Decision Date11 July 2021
Docket NumberCase No. 2:16-cv-00809-JCB
PartiesPREVENTIVE ENERGY SOLUTIONS, L.L.C., a Wyoming limited liability company, Plaintiff, v. NCAP VENTURES 5, L.L.C., a Delaware limited liability company, Defendants. NCAP VENTURES 5, L.L.C., a Delaware limited liability company; and NCAP VENTURES 11, L.L.C., a Delaware limited liability company, Counterclaim Plaintiffs/Third-Party Plaintiffs, v. PREVENTIVE ENERGY SOLUTIONS, L.L.C., a Wyoming limited liability company; and KEVIN OLESON, an individual, Counterclaim Defendants/Third-Party Defendants.
CourtU.S. District Court — District of Utah
MEMORANDUM DECISION AND ORDER

Magistrate Judge Jared C. Bennett

INTRODUCTION

On July 7, 2021, nCap Ventures 5, L.L.C. ("nCap 5") and nCap Ventures 11, L.L.C. ("nCap 11") (collectively, "nCap Defendants") filed their trial brief.1 The brief provided that the nCap Defendants would argue at trial: (1) the contract between the parties in this action required Preventive Energy Solutions, L.L.C. ("Preventive") to convey a 20% membership interest to nCap 11; (2) Preventive refused to convey this 20% membership interest to nCap 11; and (3) had Preventive complied with this obligation, then nCap 11 would have received 20% of whatever gains and losses Preventive experienced during the relevant time of the contract (i.e., 2015-2016). The trial brief then stated that because Preventive experienced a loss of $1,376,176.00 from 2015 to 2016, nCap 11 should have been able to claim 20% of that loss but for Preventive's breach of the contract. Although 20% of Preventive's loss amounts to $275,235.20, nCap 11 stated that it was claiming a loss of $208,807.40 but did not explain why that loss was less than 20% of Preventive's actual loss.2

Preventive objected to nCap 11's presentation of this evidence of loss at trial.3 Specifically, Preventive contended that the nCap Defendants had failed to disclose this tax-loss calculation in their initial disclosures, any amended initial disclosures, or in discovery.4 Preventive then argued that this failure to disclose was neither substantially justified nor harmless because had this damage computation been disclosed previously, the parties would have engaged in further discovery to determine whether this purported 20% loss could have been an actual benefit to nCap 11 instead of a mere paper benefit that had no real-world impact on its tax liability.5 Preventive further argued that determining whether or how much of this 20% loss nCap 11 could have claimed on its taxes was a matter requiring expert testimony, and neither party has designated any experts in this action.6

In response to Preventive's objection, the nCap Defendants filed two documents. First, the nCap Defendants filed an amended trial brief stating that had Preventive conveyed a 20% membership interest, then nCap 11 would have been able to claim a loss of $275,235.20, which is arithmetically 20% of Preventive's loss.7 Second, the nCap Defendants filed a response to Preventive's objections.8 In that response, the nCap Defendants argue: (1) Preventive's objections to a trial brief have no basis in the Federal Rules of Civil Procedure;9 (2) Preventive's objections are untimely because the deadline for motions in limine has passed;10 (3) the nCap Defendants' disclosures adequately disclosed the basis for their damage figure;11 (4) Preventive should have sought discovery about this topic;12 and (5) even if these tax-loss figures should have been disclosed, failure to do so was harmless.13 Therefore, the nCap Defendants argued, the jury should be able to hear their loss theory.

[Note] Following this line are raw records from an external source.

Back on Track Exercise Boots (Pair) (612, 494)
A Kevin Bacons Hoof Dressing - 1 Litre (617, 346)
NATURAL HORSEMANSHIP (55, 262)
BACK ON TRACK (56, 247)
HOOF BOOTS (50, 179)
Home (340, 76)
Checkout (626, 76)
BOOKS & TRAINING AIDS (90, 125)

After receiving the parties' briefing, the court had concerns in two areas: (1) whether Fed. R. Civ. P. 37(c)(1) required the exclusion of nCap Defendants' loss calculation; and (2) if these damages were excluded from trial, whether the nCap Defendants could make a prima facie showing of their breach of contract claims because damages is an element14 and must be an "actual financial loss."15 Given the importance of this issue to trial and to the survival of the nCap Defendants' counterclaims, the court convened a hearing by electronic means on July 9, 2021, at which it heard argument as to whether it should exclude the nCap Defendants' evidence of tax loss and, if so, whether the nCap Defendants' contract-based counterclaims could be presented to a jury.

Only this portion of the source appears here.